Panorama Müzesi: İlkadım ilçesindeki Panorama 1919 Müzesi, dijital ve diagromik olmak üzere 2 ana bölümden oluşmaktadır. Diagromik bölümde Türkiye’nin en büyük yağlı boya tablosu bulunmaktadır. Bu tablo, Mustafa Kemal Atatürk’ün Dikmen sırtlarında Seymenler tarafından karşılanışını simgelemektedir. O tablonun önündeki objeler de tamamlanmış durumdadır. Gençlik ve Spor Bakanlığı ile Samsun Büyükşehir Belediyesi’nin işbirliği ile eski Yaşar Doğu Spor Salonu’nda gerekli düzenlemeleri yapılan müze, üstü kapalı olan tek panoramik müze olarak Karadeniz Bölgesi’nde bir ilk olma özelliği taşımaktadır.
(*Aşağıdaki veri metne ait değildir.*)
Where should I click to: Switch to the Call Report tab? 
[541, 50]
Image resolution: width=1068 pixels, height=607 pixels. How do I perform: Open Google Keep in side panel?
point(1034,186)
Yaşar Doğu Müze Evi: Kavak ilçesi, Emirli mahallesinde bulunan Milli Güreşçimiz Yaşar Doğu’nun yaşamış olduğu evde restorasyon çalışmaları yapılmıştır. Yaşar Doğu’nun evi müze olarak turizme kazandırılıp Dünya ve Olimpiyat Şampiyonumuz Yaşar Doğu'ya ait kişisel eşyalar evde sergilenmeye başlamıştır. Aynı zamanda Dünya ve Olimpiyat Şampiyonumuz Yaşar Doğu anısına yine Emirli mahallemizde Güreş alanı yapılmış olup her yıl geleneksel olarak güreşler yapılmaktadır.

Akpınar Eğitim Müzesi: Ladik ilçesinde bulunan müzede 74 yıldır faaliyette olan Akpınar Öğretmen okulunda eğitim gören öğrencilere ait müzik aletleri, resimler, kitaplar ve atölyelerde kullanılan aletler sergilenmektedir.